-- WHAT IS EXPECTED --
A single number is the required answer: the count of lines in the listing below that hold the string "Screen".

EXCERPTED RECORDS Start Marker

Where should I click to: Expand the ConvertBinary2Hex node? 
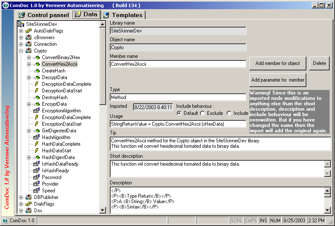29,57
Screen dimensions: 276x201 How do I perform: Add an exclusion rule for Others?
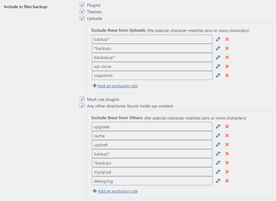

EXCERPTED RECORDS End Marker
EXCERPTED RECORDS Start Marker

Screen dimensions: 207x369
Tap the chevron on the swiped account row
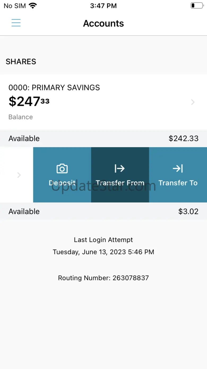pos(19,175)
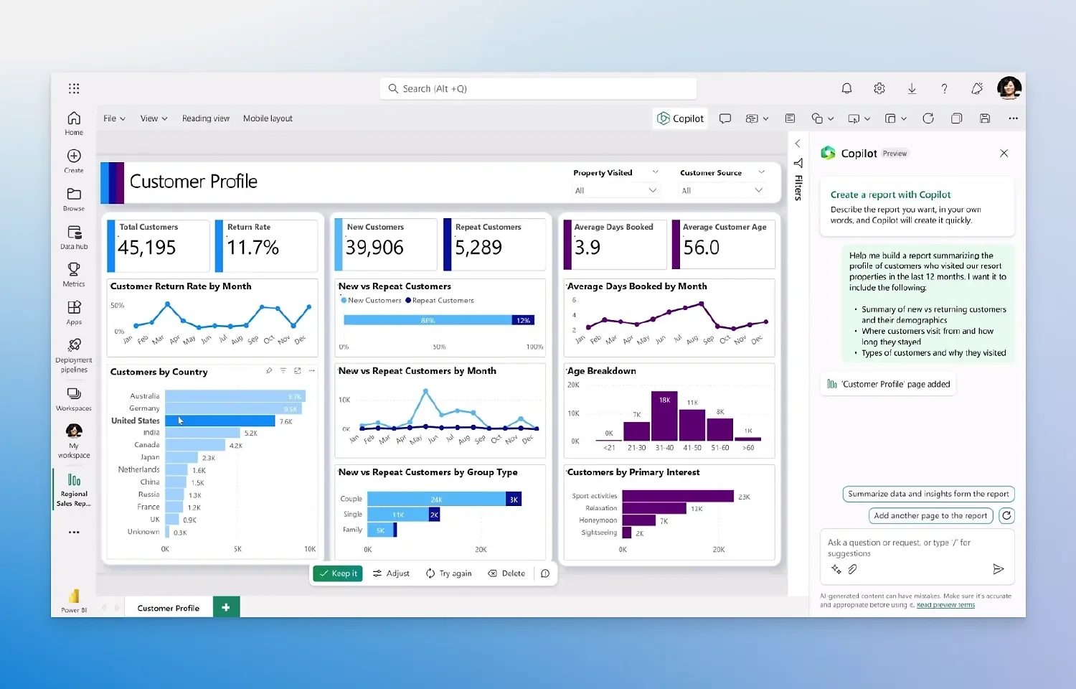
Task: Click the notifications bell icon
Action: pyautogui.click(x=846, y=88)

EXCERPTED RECORDS End Marker

-- REPLY TO THE EXERCISE --
2